Rhea Cole
Major
- Joined
- Nov 2, 2019
- Location
- Murfreesboro, Tennessee
565,000 Pounds of Horse Feed a Day, The Civil War's Greatest Raid
In 1865 Union General James H. Wilson led the largest cavalry force of the Civil War. Consuming 26 pounds of feed a day, his 13,500 cavalry mounts required a staggering 357,000 pounds of fodder a day. Sherman had told Wilson that he wanted "Forrest hunted down & killed." Forrest commanded the last great Confederate cavalry force of about 8,000 that required 208,000 pounds of fodder daily. The combined 565,000 pounds of fodder is a real number that puts the complexity of the confrontation between Wilson & Forrest into perspective. Theirs' was the last great confrontation between the mounted defenders of slavery & those who would destroy it.
Forrest confronted Wilson with all the grim determination & drive that he could muster. When desertion became rampant, Forrest had two Kentucky cavalrymen executed & had their bodies displayed along side a road. As General Richard Taylor put it, "Forrest fought as if the world depended on his arm." At both Ebenezer Church & Selma, Forrest killed yankees with his own hand. However, Forrest's personal drive was not enough to fend off Wilson or to stop the evaporation of his force through desertion. Nobody wants to be the last man to die in defense of a lost cause. Montgomery, the birthplace of the Confederacy fell to Wilson. He divided his force, sending one against West Point & the other Columbus.
When the small but determined garrison defending West Point was overrun, General Robert C. Tyler was the last general killed during the Civil War. Perhaps it was fitting that so determined an advocate for secession & the Confederacy should go out fighting hard. At one point his men even drew rocks.
At Columbia, Georgia state troops & militia attempted to hold the town against Wilson's veterans. The forlorn hope defense was overwhelmed & a melee followed. Leading the defense of the last ditch was another hard core secessionist & advocate for reopening the African slave trade. Charles Lafayette Lamar led his men on a final desperate charge & became the last officer to die in the Civil War.
Having largely destroyed what was left of the Confederacy's war making industries, Wilson moved on, taking Macon without a fight. President Davis was captures by Wilson's men. The hard-core secessionist Governor John Milton took his own life rather than surrender to Wilson.
Forrest, as determined as ever, had reconstituted a cavalry force ready to fight on. His immediate superior, General Taylor had surrendered. General Thomas had informed Forrest that if he didn't surrender that he would pursue him through Mississippi & Alabama doing such damage "that they wouldn't recover in fifty years." It was over, Forrest gathered his men & told them that the war was over. They wept & begged him to take them west & continue the war from there.
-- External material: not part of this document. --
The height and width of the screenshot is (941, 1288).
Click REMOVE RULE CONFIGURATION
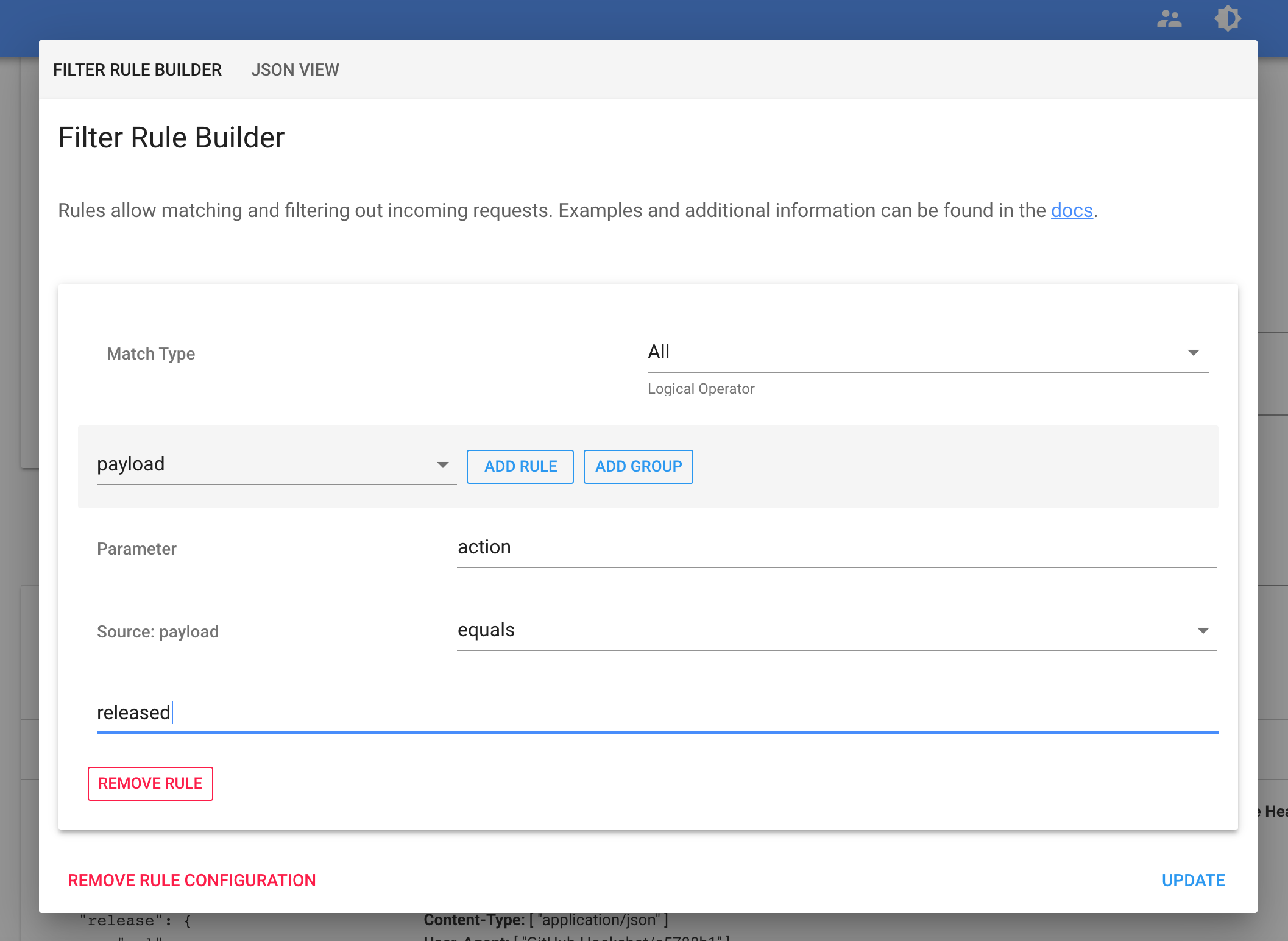(x=192, y=880)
Forrest told them to go home & become good citizens in new country that had been born out of the war.
In purely military terms, Wilson's raid was a signal success. He took 6,820 prisoners, 288 canon & five fortified cities. He captured Davis. This at the cost of less than 800 of his own men. In the awful arithmetic of war, that is what a victory looks like.
Wilson's raid is often viewed a lot like the bombing of Dresden; a waste of life & wanton destruction inflicted when the war was already won. Forrest & Wilson didn't know that the war was ending. Each was fighting the foe that confronted him with equal determination. As Grant said a great deal was lost that it would have been better to have left it alone. But isn't that the same thing that could have been said about the whole Civi War?
Wilson's was the last great cavalry force to be seen in North America. 13,500 men & horses under one command would never be seen again. An age of the world had come to an end.